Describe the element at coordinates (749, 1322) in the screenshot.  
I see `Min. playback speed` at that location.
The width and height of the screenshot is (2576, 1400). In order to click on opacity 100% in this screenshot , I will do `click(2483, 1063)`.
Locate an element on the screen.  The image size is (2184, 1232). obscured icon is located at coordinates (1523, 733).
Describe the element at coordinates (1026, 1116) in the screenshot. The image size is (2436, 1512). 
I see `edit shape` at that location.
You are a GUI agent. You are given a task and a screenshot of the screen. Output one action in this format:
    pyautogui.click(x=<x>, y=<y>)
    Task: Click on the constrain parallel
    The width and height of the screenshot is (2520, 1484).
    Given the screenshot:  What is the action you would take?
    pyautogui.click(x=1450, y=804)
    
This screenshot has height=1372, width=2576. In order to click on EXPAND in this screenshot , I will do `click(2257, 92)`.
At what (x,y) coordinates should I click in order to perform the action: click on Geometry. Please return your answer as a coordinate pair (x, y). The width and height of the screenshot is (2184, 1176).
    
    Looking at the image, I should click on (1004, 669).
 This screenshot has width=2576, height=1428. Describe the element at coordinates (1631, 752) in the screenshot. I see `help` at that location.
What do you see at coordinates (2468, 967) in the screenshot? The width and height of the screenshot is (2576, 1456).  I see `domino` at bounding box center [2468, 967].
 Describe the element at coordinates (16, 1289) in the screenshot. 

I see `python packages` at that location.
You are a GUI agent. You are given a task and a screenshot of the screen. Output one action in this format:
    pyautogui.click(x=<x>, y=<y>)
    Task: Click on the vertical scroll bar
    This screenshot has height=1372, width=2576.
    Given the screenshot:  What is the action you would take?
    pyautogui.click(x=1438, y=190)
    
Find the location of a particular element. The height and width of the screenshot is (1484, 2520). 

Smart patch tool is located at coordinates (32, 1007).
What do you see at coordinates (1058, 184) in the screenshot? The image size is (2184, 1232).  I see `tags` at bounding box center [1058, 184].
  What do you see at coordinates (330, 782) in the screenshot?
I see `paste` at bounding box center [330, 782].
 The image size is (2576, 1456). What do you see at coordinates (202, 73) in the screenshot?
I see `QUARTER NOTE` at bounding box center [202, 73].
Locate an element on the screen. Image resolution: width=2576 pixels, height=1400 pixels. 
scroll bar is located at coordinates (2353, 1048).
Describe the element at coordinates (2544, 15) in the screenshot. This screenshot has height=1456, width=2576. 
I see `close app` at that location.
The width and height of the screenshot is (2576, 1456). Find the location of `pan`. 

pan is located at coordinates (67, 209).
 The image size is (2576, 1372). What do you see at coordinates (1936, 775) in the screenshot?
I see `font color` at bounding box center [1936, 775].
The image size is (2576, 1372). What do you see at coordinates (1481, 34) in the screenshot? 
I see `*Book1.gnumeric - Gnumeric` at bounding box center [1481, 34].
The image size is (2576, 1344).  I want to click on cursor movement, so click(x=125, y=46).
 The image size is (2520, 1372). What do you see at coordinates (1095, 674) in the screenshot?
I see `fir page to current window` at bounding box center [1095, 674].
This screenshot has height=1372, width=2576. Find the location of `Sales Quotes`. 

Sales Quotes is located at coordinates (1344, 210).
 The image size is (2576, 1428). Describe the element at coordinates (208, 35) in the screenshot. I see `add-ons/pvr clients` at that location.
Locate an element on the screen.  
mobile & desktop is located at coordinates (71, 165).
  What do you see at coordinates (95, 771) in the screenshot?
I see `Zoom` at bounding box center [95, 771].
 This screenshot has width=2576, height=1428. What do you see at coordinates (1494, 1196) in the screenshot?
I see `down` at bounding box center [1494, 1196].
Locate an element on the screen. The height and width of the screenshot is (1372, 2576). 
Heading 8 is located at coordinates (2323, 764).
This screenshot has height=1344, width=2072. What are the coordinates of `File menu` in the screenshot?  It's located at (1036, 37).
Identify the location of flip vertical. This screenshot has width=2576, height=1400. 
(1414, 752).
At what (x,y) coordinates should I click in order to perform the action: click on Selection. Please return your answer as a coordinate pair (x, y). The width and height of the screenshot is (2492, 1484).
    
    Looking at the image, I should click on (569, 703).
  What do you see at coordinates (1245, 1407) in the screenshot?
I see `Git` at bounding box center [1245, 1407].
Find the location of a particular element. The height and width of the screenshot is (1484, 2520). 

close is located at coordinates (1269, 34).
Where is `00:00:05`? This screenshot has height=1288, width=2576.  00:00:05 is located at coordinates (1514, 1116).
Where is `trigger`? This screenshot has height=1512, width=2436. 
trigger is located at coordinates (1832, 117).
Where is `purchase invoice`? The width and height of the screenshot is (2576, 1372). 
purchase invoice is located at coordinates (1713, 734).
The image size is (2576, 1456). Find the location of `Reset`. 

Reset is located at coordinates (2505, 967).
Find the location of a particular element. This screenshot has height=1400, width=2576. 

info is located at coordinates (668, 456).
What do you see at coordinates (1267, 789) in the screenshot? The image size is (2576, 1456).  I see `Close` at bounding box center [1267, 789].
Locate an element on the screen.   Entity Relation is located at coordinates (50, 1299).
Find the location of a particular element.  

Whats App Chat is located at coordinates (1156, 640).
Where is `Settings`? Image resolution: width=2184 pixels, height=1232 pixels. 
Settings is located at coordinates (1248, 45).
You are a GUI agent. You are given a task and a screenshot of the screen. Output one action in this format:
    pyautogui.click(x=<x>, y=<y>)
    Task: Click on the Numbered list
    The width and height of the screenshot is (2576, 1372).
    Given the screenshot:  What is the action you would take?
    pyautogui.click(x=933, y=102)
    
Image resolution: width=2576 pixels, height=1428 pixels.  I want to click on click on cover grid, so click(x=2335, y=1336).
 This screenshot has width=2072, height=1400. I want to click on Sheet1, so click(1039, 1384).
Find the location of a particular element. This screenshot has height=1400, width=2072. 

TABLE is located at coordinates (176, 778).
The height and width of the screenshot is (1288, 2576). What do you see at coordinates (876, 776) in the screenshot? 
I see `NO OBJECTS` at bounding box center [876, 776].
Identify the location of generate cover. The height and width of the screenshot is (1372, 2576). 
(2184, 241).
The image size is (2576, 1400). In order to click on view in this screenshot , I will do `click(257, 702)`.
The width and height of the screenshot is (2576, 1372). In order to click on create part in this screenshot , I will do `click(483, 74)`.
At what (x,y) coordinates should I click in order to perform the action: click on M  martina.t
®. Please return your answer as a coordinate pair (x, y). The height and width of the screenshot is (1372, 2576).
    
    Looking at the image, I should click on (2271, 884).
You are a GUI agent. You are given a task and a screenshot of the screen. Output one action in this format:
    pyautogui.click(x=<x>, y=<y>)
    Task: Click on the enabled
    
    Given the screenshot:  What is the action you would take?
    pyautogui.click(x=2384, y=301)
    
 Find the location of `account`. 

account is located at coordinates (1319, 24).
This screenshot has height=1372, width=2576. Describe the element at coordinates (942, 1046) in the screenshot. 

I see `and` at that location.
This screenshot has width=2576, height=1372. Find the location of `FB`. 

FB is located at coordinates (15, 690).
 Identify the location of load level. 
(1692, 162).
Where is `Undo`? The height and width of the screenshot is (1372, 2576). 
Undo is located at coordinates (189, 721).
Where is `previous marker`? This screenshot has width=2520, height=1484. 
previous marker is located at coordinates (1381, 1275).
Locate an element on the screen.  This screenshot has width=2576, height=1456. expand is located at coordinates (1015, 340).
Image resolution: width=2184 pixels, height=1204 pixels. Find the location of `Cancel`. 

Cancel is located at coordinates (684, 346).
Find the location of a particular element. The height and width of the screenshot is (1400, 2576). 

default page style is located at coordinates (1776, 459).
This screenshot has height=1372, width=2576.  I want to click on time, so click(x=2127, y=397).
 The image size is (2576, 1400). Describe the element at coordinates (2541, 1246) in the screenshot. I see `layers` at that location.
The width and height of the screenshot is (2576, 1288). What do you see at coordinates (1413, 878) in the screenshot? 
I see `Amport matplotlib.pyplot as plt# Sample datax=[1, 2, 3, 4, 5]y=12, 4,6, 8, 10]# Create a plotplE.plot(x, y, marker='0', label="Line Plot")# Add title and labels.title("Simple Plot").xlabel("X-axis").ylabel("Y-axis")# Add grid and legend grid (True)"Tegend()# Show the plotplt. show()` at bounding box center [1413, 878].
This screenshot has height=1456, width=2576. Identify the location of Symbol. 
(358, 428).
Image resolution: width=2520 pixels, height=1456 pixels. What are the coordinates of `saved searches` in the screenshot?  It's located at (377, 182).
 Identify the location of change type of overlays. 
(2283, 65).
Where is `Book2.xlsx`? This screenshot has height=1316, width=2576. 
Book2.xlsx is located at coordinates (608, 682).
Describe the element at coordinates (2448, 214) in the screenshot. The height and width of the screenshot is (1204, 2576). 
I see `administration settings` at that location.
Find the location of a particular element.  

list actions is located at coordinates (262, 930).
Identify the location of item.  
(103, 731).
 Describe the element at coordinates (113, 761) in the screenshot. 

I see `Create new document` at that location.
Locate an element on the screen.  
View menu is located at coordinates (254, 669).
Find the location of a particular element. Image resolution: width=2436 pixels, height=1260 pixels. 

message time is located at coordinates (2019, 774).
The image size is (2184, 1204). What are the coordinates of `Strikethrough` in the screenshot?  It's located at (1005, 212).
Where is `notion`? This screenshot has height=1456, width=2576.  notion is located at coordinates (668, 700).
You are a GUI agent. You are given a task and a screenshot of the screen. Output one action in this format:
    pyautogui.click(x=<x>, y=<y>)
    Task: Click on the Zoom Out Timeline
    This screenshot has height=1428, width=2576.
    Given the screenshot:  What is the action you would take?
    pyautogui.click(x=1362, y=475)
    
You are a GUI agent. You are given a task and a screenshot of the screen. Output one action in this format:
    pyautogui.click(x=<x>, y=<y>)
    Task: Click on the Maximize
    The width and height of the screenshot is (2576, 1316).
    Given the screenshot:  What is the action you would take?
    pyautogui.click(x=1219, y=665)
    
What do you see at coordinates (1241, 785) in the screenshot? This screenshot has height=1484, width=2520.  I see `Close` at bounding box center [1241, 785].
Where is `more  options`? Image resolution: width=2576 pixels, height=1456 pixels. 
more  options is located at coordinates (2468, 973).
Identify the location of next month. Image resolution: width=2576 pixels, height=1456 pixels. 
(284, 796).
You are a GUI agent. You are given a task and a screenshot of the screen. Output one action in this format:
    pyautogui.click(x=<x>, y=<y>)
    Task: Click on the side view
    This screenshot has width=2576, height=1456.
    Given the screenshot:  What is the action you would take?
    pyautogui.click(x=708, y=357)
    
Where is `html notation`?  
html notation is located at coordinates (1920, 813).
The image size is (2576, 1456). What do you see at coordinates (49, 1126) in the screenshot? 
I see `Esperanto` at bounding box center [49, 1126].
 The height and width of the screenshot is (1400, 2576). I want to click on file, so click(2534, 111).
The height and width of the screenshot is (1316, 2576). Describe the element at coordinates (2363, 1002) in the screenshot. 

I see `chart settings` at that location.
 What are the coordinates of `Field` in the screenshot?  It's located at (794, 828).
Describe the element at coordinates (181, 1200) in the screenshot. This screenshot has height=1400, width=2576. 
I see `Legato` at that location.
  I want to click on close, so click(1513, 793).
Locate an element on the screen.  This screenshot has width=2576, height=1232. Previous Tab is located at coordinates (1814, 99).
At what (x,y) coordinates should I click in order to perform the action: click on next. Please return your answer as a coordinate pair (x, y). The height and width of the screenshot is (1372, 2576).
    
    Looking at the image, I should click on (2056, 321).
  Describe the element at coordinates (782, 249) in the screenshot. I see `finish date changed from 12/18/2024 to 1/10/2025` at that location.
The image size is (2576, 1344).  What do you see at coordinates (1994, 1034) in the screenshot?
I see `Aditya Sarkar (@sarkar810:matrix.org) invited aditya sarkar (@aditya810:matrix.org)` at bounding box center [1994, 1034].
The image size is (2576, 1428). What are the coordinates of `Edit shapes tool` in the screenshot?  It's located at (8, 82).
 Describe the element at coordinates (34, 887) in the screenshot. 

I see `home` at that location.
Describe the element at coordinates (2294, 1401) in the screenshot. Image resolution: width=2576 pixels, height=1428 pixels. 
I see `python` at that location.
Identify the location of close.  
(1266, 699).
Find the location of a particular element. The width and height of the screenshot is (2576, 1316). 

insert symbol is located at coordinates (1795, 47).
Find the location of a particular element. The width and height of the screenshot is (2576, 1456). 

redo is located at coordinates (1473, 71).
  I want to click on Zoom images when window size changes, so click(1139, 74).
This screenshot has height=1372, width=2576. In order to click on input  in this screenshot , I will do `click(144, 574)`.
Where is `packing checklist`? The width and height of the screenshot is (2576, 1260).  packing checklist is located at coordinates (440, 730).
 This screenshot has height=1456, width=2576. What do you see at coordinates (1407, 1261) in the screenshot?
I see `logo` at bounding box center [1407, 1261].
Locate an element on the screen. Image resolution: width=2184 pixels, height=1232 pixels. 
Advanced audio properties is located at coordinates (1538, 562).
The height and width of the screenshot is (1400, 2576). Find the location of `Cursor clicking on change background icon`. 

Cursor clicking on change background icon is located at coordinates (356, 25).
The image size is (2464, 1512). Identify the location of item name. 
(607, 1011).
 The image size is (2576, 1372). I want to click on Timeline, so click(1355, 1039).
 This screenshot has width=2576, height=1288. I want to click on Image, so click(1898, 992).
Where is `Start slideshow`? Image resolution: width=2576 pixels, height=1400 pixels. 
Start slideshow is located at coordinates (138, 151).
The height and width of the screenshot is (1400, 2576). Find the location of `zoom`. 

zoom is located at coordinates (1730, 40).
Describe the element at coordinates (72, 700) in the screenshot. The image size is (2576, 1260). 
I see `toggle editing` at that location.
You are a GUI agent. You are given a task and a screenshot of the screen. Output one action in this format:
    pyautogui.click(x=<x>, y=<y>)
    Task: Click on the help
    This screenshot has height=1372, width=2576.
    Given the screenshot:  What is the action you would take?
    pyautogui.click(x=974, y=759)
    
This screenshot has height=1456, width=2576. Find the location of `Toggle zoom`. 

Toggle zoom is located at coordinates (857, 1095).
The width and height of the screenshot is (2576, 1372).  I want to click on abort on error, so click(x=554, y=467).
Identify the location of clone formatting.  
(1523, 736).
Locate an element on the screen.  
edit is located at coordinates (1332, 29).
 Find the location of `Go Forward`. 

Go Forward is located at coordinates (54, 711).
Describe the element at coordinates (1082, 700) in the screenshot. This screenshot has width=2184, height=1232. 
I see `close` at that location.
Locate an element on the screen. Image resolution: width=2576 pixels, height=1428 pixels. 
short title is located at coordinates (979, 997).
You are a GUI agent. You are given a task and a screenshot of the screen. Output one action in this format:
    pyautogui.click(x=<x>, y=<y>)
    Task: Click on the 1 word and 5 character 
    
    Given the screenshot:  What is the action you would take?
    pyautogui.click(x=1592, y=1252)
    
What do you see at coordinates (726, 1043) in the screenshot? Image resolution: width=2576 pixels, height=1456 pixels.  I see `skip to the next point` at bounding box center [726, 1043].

────────

=== Your task ===
Format the rows from the line containing "Describe the element at coordinates (72, 700)" through the line containing "(1523, 736)." as a JSON list of strings, one string per line, omitting blank lines.

=== Problem solution ===
[
  "Describe the element at coordinates (72, 700) in the screenshot. The image size is (2576, 1260). ",
  "I see `toggle editing` at that location.",
  "You are a GUI agent. You are given a task and a screenshot of the screen. Output one action in this format:",
  "    pyautogui.click(x=<x>, y=<y>)",
  "    Task: Click on the help",
  "    This screenshot has height=1372, width=2576.",
  "    Given the screenshot:  What is the action you would take?",
  "    pyautogui.click(x=974, y=759)",
  "This screenshot has height=1456, width=2576. Find the location of `Toggle zoom`. ",
  "Toggle zoom is located at coordinates (857, 1095).",
  "The width and height of the screenshot is (2576, 1372).  I want to click on abort on error, so click(x=554, y=467).",
  "Identify the location of clone formatting.  ",
  "(1523, 736)."
]